Blowing her nose, Paige looks up at me with red-rimmed eyes. “I saw your uncle head behind the tree. I wasn’t sure what he was about to do, but after a few minutes, I knew… I knew…”

“And you didn’t try to stop him?” I ask.

“How can I stop him?” Bursting into tears, Paige pleads her case to the jury.

“What am I supposed to do? March over there and stop him mid-squeeze? I have no control over the mechanics of his colon. I don’t know him well enough to detain him when he’s answering Nature’s call!

Suppose I get an eyeful of your uncle? Suppose some of the poop gets on me? It’s a very awkward situation.”

Elliot arches a conceding brow at me. “She has a point.”

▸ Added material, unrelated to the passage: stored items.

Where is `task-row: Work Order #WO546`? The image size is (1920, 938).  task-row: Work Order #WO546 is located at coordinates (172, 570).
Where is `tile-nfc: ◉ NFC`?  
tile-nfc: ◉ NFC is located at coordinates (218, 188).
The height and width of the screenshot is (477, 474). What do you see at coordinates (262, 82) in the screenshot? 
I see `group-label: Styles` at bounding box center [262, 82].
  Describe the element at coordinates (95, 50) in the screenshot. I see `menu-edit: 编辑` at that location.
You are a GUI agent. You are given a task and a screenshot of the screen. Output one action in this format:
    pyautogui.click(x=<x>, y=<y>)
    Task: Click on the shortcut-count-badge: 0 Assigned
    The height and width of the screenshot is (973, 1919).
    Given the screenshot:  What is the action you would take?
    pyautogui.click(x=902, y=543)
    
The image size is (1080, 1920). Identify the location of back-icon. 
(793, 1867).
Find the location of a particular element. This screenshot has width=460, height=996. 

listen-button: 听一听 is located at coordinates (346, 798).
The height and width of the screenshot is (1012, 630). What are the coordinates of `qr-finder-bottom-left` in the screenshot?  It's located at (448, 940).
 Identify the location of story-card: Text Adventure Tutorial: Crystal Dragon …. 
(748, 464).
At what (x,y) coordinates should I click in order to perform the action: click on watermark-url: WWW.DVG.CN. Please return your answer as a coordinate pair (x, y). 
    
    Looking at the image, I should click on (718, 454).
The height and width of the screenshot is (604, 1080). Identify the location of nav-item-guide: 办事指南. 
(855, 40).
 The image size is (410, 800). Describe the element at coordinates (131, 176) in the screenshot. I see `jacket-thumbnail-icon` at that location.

In this respect, I have to agree. It’s a difficult situation Paige found herself in: stuck at a party with your friend’s uncle who’d just snuck behind a Christmas tree to empty his bowels.

“But after he did it, why didn’t you tell me right away?” I ask. “It’s been weeks and you didn’t speak up? You let us run around and around, interrogating everyone, interrogating you. You could have saved us a lot of time and effort.”

Burying her face in her tissue, Paige mumbles. “Because…”

“Because what?” I ask impatiently.

She lifts her head and the unaccountable change to her expression startles me.

I’d seen that glint of malice in her eyes before, here and there, nothing substantial enough to think that Paige could possibly hate me.

I’d thought I imagined it, but now here it was, no mask, no pretense…

an ugly side to my mousy best friend that I didn’t know existed.

“Because,” she says, her reticent voice spiked with pent-up resentment, “I wanted to watch you squirm.”